DATA FOR THE TASK:
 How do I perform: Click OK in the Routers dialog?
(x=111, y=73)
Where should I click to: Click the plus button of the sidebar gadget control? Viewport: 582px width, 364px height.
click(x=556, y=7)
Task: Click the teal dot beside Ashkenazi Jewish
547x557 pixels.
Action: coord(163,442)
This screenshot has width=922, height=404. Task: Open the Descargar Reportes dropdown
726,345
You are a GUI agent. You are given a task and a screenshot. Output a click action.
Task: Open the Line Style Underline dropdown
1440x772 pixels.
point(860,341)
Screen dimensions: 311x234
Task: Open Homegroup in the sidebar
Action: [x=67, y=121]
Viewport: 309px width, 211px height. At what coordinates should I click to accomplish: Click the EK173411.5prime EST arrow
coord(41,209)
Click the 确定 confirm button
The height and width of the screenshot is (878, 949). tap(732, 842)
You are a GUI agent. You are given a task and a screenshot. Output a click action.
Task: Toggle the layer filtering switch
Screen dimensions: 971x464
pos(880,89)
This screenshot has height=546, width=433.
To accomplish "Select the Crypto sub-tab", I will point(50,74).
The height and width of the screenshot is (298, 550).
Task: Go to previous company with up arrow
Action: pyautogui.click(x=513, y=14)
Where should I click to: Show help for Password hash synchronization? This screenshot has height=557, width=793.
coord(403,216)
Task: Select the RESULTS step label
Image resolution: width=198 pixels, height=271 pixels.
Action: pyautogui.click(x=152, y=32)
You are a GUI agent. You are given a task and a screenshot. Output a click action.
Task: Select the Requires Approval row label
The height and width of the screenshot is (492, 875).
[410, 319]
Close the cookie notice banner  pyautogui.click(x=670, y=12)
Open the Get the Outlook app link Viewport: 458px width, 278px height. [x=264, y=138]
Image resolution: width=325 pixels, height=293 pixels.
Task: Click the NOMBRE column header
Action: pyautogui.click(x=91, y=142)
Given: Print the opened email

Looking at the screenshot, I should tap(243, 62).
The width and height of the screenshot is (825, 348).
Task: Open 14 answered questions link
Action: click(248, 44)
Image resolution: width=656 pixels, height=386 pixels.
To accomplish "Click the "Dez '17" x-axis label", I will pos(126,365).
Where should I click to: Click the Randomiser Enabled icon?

AIM OF THE TASK:
Could you return every record above exactly as written?

RESPONSE:
 How do I perform: Click OK in the Routers dialog?
(x=111, y=73)
Where should I click to: Click the plus button of the sidebar gadget control? Viewport: 582px width, 364px height.
click(x=556, y=7)
Task: Click the teal dot beside Ashkenazi Jewish
547x557 pixels.
Action: coord(163,442)
This screenshot has width=922, height=404. Task: Open the Descargar Reportes dropdown
726,345
You are a GUI agent. You are given a task and a screenshot. Output a click action.
Task: Open the Line Style Underline dropdown
1440x772 pixels.
point(860,341)
Screen dimensions: 311x234
Task: Open Homegroup in the sidebar
Action: [x=67, y=121]
Viewport: 309px width, 211px height. At what coordinates should I click to accomplish: Click the EK173411.5prime EST arrow
coord(41,209)
Click the 确定 confirm button
The height and width of the screenshot is (878, 949). tap(732, 842)
You are a GUI agent. You are given a task and a screenshot. Output a click action.
Task: Toggle the layer filtering switch
Screen dimensions: 971x464
pos(880,89)
This screenshot has height=546, width=433.
To accomplish "Select the Crypto sub-tab", I will point(50,74).
The height and width of the screenshot is (298, 550).
Task: Go to previous company with up arrow
Action: pyautogui.click(x=513, y=14)
Where should I click to: Show help for Password hash synchronization? This screenshot has height=557, width=793.
coord(403,216)
Task: Select the RESULTS step label
Image resolution: width=198 pixels, height=271 pixels.
Action: pyautogui.click(x=152, y=32)
You are a GUI agent. You are given a task and a screenshot. Output a click action.
Task: Select the Requires Approval row label
The height and width of the screenshot is (492, 875).
[410, 319]
Close the cookie notice banner  pyautogui.click(x=670, y=12)
Open the Get the Outlook app link Viewport: 458px width, 278px height. [x=264, y=138]
Image resolution: width=325 pixels, height=293 pixels.
Task: Click the NOMBRE column header
Action: pyautogui.click(x=91, y=142)
Given: Print the opened email

Looking at the screenshot, I should tap(243, 62).
The width and height of the screenshot is (825, 348).
Task: Open 14 answered questions link
Action: click(248, 44)
Image resolution: width=656 pixels, height=386 pixels.
To accomplish "Click the "Dez '17" x-axis label", I will pos(126,365).
Where should I click to: Click the Randomiser Enabled icon?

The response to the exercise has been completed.